Similar to what Rodrigo de Azevedo says in his answer, but for Sage:

sage: A = Matrix(GF(2), [[1,1,1,1,1,1,1], [1,0,0,0,0,0,0], [0,1,1,1,0,0,0], [0,0,0,0,1,0,0]])

Then compute its right kernel or its echelon form or whatever is most helpful to find your answer. It would take a little work to display it in precisely the form you want: $x_1 = x_5 = 0$, etc.

4
On

In Maple, the msolve command natively solves modular systems of equations. For the listed example:

msolve({x1 = 0, x5 = 0, x2+x3+x4 = 0, x1+x2+x3+x4+x5+x6+x7 = 0}, 2);

gives:

{x1 = 0, x2 = _Z1+_Z2, x3 = _Z1, x4 = _Z2, x5 = 0, x6 = _Z3, x7 = _Z3}

where the _ZNN are integers parameters. If you want to reformat the output without parameters you can use the eliminate command and digest the output.

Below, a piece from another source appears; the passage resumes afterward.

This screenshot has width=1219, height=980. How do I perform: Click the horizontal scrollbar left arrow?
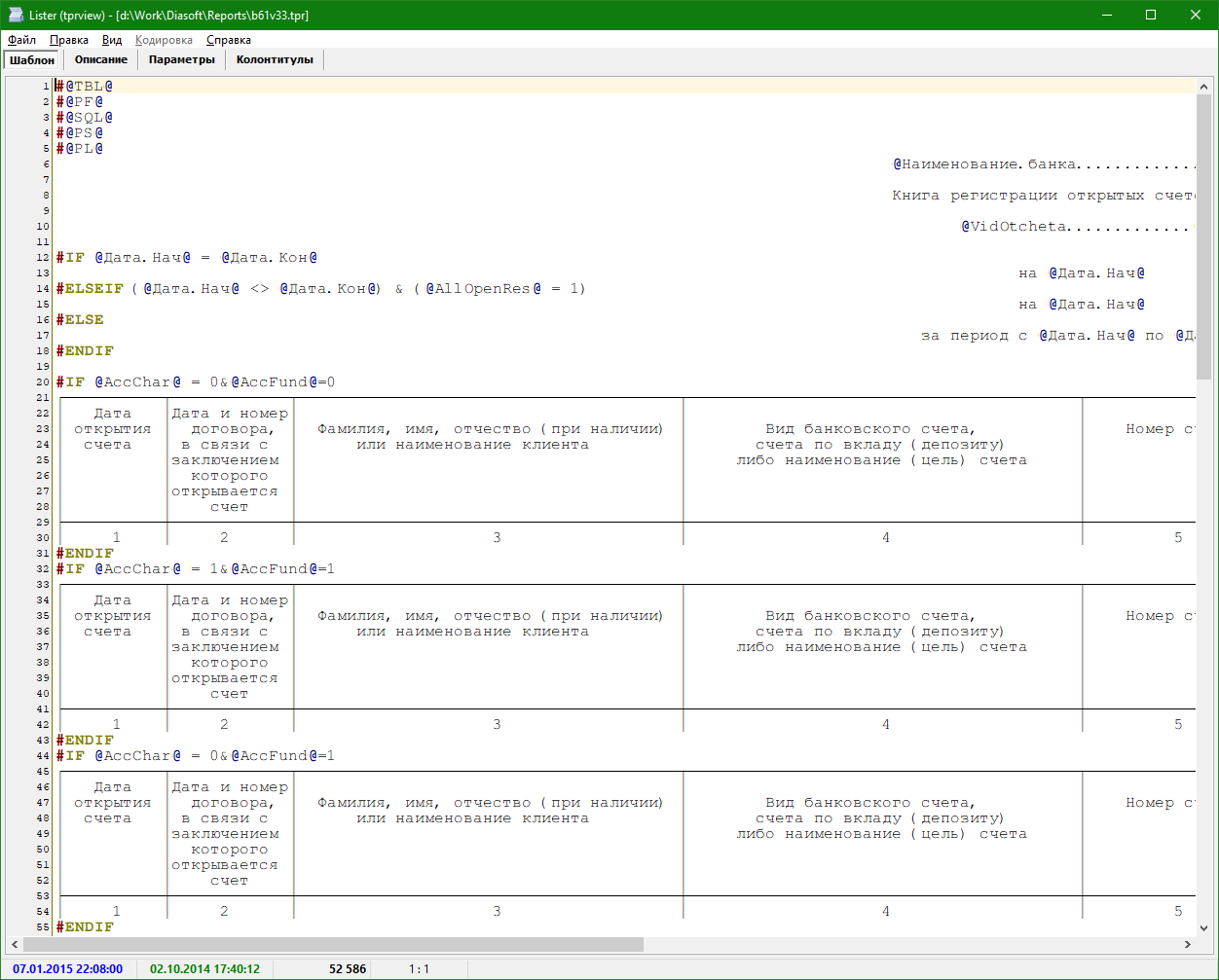15,944
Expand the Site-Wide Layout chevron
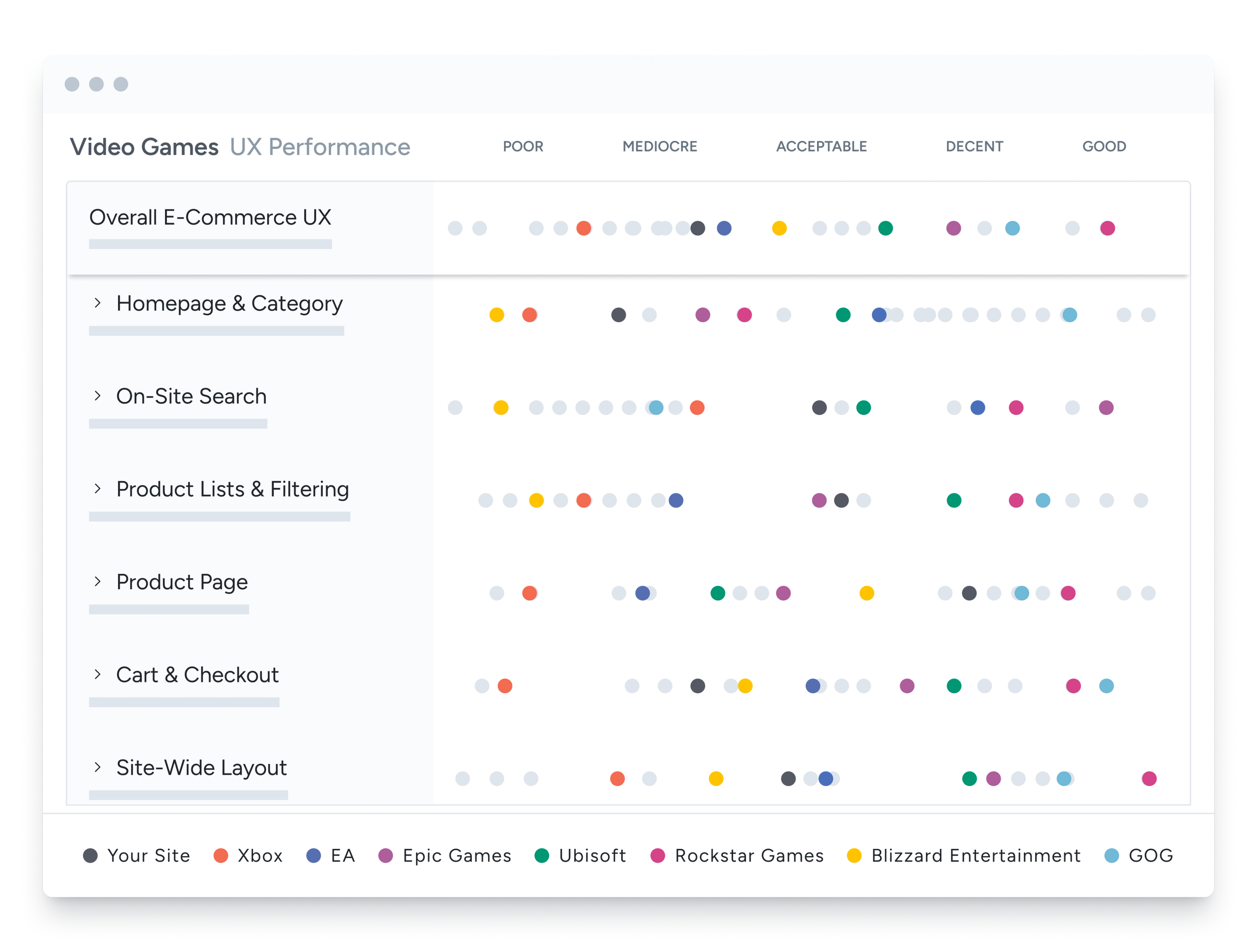Viewport: 1257px width, 952px height. [98, 767]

    sol := msolve({x1 = 0, x5 = 0, x2+x3+x4 = 0, x1+x2+x3+x4+x5+x6+x7 = 0}, 2):
    sol := eliminate(sol,indets(sol, suffixed(_Z,integer))):
    sol := map(x-> `if`(op(0, x) = `+` and nops(x) = 2, (op(1, x) mod 2) = (op(2, x) mod 2), (x mod 2) = 0), sol[2]);

which is not identical to the OP's desired output, but close:

{x1 = 0, x5 = 0, x6 = x7, x2+x3+x4 = 0}

If you want to print each equation an a separate line, you can use the print command mapped over the solution set.